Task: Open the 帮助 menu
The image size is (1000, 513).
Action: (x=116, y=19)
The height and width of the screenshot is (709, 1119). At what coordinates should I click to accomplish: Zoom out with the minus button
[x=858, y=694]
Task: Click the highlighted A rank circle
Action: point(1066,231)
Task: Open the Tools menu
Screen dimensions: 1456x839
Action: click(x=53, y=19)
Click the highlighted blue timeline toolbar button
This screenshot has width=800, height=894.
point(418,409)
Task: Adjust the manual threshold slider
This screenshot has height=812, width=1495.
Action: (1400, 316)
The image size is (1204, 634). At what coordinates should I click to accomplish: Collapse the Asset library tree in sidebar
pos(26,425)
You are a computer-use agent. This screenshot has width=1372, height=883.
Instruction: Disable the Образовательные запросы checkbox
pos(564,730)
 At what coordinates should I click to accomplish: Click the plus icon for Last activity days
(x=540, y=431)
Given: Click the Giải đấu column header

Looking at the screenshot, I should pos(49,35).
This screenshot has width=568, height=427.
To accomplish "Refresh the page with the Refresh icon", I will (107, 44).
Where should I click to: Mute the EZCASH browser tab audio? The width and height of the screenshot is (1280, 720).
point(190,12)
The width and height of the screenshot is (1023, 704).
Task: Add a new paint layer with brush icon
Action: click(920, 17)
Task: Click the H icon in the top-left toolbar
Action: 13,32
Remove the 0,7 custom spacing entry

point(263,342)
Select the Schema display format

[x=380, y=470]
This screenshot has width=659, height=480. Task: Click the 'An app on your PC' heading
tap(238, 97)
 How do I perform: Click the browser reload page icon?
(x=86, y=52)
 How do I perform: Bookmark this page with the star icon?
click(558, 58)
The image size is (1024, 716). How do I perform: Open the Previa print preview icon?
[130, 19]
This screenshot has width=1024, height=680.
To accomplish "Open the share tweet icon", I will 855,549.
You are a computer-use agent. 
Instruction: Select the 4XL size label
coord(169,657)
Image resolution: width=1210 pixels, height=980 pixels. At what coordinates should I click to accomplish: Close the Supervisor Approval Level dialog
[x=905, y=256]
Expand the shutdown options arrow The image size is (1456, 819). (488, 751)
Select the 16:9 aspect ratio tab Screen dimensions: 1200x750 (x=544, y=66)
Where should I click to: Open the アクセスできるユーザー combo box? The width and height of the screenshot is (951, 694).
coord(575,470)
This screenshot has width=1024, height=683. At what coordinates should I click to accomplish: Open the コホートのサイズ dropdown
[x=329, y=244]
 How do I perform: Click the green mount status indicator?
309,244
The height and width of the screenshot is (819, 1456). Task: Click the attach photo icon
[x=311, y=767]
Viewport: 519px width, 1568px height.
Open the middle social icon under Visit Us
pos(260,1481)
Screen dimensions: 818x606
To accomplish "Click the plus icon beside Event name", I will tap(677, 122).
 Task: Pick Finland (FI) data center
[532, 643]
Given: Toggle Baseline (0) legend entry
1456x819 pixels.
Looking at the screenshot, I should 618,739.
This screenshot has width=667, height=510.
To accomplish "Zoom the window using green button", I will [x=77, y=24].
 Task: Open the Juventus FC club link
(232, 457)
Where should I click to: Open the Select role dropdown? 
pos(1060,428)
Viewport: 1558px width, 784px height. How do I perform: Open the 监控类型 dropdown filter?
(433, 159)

== Objective ==
Print these rows again with no changes at all, from the first line through the last.

== Exercise output ==
Task: Open the 帮助 menu
The image size is (1000, 513).
Action: (x=116, y=19)
The height and width of the screenshot is (709, 1119). At what coordinates should I click to accomplish: Zoom out with the minus button
[x=858, y=694]
Task: Click the highlighted A rank circle
Action: point(1066,231)
Task: Open the Tools menu
Screen dimensions: 1456x839
Action: click(x=53, y=19)
Click the highlighted blue timeline toolbar button
This screenshot has width=800, height=894.
point(418,409)
Task: Adjust the manual threshold slider
This screenshot has height=812, width=1495.
Action: (1400, 316)
The image size is (1204, 634). At what coordinates should I click to accomplish: Collapse the Asset library tree in sidebar
pos(26,425)
You are a computer-use agent. This screenshot has width=1372, height=883.
Instruction: Disable the Образовательные запросы checkbox
pos(564,730)
 At what coordinates should I click to accomplish: Click the plus icon for Last activity days
(x=540, y=431)
Given: Click the Giải đấu column header

Looking at the screenshot, I should pos(49,35).
This screenshot has width=568, height=427.
To accomplish "Refresh the page with the Refresh icon", I will (107, 44).
Where should I click to: Mute the EZCASH browser tab audio? The width and height of the screenshot is (1280, 720).
point(190,12)
The width and height of the screenshot is (1023, 704).
Task: Add a new paint layer with brush icon
Action: click(920, 17)
Task: Click the H icon in the top-left toolbar
Action: 13,32
Remove the 0,7 custom spacing entry

point(263,342)
Select the Schema display format

[x=380, y=470]
This screenshot has width=659, height=480. Task: Click the 'An app on your PC' heading
tap(238, 97)
 How do I perform: Click the browser reload page icon?
(x=86, y=52)
 How do I perform: Bookmark this page with the star icon?
click(558, 58)
The image size is (1024, 716). How do I perform: Open the Previa print preview icon?
[130, 19]
This screenshot has width=1024, height=680.
To accomplish "Open the share tweet icon", I will 855,549.
You are a computer-use agent. 
Instruction: Select the 4XL size label
coord(169,657)
Image resolution: width=1210 pixels, height=980 pixels. At what coordinates should I click to accomplish: Close the Supervisor Approval Level dialog
[x=905, y=256]
Expand the shutdown options arrow The image size is (1456, 819). (488, 751)
Select the 16:9 aspect ratio tab Screen dimensions: 1200x750 (x=544, y=66)
Where should I click to: Open the アクセスできるユーザー combo box? The width and height of the screenshot is (951, 694).
coord(575,470)
This screenshot has width=1024, height=683. At what coordinates should I click to accomplish: Open the コホートのサイズ dropdown
[x=329, y=244]
 How do I perform: Click the green mount status indicator?
309,244
The height and width of the screenshot is (819, 1456). Task: Click the attach photo icon
[x=311, y=767]
Viewport: 519px width, 1568px height.
Open the middle social icon under Visit Us
pos(260,1481)
Screen dimensions: 818x606
To accomplish "Click the plus icon beside Event name", I will tap(677, 122).
 Task: Pick Finland (FI) data center
[532, 643]
Given: Toggle Baseline (0) legend entry
1456x819 pixels.
Looking at the screenshot, I should 618,739.
This screenshot has width=667, height=510.
To accomplish "Zoom the window using green button", I will [x=77, y=24].
 Task: Open the Juventus FC club link
(232, 457)
Where should I click to: Open the Select role dropdown? 
pos(1060,428)
Viewport: 1558px width, 784px height. How do I perform: Open the 监控类型 dropdown filter?
(433, 159)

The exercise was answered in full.